Print the listing below exactly, minus its pictures.

Start of Material for the task

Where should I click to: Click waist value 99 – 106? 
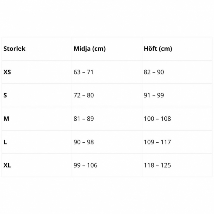(x=85, y=165)
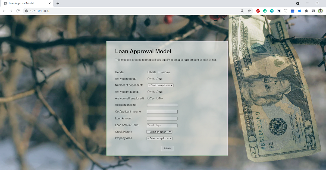Choose Yes for Are you married

148,79
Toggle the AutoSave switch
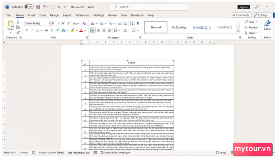 (28, 7)
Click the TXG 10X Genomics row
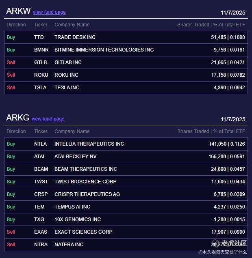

End of Material for the task

# Answer area:
Where should I click to: Click waist value 99 – 106? 
(x=85, y=165)
Choose Yes for Are you married

148,79
Toggle the AutoSave switch
 (28, 7)
Click the TXG 10X Genomics row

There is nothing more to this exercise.